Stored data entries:

========================

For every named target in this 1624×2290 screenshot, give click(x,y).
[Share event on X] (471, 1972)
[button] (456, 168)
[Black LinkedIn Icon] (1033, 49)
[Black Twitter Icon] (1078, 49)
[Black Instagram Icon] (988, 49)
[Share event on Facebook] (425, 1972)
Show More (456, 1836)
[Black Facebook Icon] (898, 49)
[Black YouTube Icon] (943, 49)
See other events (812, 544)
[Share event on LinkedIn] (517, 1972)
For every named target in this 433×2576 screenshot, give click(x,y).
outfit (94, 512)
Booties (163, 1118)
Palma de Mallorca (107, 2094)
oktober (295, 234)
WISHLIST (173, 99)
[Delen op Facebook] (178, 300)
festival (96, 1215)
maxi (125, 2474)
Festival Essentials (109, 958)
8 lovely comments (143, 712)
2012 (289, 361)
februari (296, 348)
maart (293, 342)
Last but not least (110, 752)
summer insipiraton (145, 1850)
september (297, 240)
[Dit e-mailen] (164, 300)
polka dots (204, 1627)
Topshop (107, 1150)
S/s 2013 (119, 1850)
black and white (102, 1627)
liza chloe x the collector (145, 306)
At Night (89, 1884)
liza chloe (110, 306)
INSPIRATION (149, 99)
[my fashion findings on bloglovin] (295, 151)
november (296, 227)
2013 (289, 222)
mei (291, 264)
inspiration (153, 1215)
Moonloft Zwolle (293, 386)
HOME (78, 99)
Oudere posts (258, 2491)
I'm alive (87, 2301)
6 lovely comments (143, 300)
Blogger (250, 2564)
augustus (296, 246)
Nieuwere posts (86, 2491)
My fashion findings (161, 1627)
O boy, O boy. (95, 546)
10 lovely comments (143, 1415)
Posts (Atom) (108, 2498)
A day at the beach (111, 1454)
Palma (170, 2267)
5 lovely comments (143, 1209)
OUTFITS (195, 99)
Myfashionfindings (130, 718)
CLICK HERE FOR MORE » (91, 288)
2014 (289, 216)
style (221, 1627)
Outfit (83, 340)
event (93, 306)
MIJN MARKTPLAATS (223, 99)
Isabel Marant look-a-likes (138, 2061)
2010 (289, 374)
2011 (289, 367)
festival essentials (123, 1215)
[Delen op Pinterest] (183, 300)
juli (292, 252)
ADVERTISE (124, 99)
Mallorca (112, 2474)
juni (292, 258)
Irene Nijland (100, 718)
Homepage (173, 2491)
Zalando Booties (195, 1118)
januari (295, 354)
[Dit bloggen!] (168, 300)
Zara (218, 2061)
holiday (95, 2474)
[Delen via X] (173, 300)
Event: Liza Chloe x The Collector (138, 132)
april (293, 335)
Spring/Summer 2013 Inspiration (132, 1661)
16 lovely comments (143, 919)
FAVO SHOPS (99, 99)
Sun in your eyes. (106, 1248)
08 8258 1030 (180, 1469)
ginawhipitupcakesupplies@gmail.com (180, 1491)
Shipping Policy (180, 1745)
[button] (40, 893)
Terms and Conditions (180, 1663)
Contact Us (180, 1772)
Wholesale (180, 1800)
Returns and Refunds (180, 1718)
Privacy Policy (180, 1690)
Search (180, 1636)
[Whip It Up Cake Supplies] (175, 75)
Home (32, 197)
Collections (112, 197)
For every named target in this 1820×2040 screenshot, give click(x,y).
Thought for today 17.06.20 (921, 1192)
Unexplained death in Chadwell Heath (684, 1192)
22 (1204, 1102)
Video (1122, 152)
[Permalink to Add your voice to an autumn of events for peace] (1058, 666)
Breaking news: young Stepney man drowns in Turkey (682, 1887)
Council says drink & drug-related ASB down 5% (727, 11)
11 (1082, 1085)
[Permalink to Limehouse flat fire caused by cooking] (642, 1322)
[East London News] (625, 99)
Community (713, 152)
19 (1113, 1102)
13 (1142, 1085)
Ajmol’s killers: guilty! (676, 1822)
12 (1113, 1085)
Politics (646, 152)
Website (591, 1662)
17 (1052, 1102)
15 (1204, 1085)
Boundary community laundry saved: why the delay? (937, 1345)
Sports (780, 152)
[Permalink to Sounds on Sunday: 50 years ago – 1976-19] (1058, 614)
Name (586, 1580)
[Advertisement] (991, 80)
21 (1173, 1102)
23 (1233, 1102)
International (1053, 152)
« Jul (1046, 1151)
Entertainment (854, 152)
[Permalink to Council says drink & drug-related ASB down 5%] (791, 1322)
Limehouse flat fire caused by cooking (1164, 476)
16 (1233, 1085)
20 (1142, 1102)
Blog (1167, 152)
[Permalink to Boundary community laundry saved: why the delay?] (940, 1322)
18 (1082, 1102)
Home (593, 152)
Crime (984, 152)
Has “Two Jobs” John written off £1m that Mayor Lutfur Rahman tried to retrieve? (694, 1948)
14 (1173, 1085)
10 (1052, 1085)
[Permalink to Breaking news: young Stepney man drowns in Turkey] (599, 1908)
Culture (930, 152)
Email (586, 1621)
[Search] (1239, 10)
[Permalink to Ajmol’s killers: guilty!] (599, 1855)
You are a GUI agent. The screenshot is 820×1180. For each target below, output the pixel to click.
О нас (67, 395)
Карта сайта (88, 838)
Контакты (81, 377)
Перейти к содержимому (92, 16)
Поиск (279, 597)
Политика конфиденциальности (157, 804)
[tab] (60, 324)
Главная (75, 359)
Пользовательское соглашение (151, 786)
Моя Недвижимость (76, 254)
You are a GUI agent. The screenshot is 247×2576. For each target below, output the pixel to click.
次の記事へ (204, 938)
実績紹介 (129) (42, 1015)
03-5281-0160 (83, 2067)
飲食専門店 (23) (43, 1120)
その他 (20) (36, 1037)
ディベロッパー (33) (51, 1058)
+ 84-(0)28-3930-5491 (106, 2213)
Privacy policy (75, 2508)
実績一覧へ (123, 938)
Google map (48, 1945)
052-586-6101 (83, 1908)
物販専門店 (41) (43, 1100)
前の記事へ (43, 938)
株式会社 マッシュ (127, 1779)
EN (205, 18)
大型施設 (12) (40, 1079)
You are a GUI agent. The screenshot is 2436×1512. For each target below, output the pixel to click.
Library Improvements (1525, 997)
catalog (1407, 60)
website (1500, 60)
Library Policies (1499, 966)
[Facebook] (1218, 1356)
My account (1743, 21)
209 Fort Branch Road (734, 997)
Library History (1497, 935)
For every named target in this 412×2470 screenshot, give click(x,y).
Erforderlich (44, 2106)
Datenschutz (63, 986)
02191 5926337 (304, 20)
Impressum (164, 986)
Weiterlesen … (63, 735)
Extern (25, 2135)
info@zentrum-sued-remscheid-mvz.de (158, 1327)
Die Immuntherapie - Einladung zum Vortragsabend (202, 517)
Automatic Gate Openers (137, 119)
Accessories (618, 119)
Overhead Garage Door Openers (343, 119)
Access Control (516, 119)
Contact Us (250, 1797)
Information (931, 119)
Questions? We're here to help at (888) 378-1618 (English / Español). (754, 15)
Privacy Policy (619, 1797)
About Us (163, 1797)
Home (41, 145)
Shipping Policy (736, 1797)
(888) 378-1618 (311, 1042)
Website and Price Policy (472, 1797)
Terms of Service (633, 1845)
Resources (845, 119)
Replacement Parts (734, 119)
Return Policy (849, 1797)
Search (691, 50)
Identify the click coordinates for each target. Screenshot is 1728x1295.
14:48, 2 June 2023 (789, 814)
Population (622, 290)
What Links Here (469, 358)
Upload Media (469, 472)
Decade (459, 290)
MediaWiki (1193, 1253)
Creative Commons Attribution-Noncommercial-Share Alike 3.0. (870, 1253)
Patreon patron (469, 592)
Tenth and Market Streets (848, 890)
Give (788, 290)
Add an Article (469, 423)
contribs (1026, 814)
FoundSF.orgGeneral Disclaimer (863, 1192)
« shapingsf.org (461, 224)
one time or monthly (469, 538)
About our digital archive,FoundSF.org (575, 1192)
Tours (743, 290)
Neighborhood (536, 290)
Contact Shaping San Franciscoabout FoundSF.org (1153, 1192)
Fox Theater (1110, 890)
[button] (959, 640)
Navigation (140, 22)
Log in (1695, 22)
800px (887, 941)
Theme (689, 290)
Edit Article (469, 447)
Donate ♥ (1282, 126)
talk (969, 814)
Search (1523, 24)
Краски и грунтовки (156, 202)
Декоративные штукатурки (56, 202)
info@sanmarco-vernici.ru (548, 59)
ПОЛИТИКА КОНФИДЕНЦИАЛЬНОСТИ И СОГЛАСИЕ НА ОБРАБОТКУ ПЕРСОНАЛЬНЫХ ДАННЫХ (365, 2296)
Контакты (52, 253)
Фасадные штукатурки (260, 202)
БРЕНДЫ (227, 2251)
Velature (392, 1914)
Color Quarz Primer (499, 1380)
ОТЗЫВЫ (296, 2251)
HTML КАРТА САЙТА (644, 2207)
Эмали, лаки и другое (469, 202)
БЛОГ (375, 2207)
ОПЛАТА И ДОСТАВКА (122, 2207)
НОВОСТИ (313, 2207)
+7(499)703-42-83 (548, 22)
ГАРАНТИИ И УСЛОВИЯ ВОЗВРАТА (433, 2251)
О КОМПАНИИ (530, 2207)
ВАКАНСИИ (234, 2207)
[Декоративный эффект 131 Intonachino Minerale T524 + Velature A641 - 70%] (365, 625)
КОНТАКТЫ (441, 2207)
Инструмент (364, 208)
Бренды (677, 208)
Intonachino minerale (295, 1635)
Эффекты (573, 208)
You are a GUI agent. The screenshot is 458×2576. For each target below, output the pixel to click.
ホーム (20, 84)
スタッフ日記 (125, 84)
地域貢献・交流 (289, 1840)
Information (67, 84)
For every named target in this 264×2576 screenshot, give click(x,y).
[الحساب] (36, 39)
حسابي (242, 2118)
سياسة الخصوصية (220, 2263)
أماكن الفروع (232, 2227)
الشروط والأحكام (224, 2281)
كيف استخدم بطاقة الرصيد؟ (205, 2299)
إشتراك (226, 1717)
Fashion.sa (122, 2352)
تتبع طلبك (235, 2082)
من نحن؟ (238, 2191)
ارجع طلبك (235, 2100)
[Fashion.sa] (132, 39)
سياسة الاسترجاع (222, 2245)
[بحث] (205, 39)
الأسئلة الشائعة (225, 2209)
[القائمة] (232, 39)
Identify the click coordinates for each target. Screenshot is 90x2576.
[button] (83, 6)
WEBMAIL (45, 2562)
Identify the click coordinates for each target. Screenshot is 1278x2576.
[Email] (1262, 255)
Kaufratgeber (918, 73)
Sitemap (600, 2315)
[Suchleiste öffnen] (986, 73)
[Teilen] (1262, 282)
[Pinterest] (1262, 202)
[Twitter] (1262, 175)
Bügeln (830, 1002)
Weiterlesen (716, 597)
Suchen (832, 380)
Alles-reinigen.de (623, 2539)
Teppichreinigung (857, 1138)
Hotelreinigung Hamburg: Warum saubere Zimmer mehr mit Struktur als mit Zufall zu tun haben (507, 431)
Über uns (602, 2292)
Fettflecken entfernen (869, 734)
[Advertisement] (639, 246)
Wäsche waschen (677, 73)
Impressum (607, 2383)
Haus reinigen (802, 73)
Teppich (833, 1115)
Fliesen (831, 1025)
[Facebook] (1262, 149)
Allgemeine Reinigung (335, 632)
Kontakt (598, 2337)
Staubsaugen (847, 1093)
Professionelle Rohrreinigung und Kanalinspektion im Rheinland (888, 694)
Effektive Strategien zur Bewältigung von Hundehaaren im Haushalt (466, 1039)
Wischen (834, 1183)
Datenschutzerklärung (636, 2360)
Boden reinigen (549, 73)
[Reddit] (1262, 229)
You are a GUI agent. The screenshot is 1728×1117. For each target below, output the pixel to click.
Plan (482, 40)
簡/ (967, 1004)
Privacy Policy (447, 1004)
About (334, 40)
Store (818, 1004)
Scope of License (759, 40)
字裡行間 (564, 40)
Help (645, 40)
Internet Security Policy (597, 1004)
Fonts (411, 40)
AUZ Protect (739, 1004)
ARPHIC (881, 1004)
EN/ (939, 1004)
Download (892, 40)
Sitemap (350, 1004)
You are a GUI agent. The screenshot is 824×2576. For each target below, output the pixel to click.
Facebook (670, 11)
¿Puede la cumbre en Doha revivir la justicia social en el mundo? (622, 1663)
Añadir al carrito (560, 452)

========================

Which of the lines above include the word "LinkedIn"? Copy each of them.

→ **Solution to this task**
[Black LinkedIn Icon] (1033, 49)
[Share event on LinkedIn] (517, 1972)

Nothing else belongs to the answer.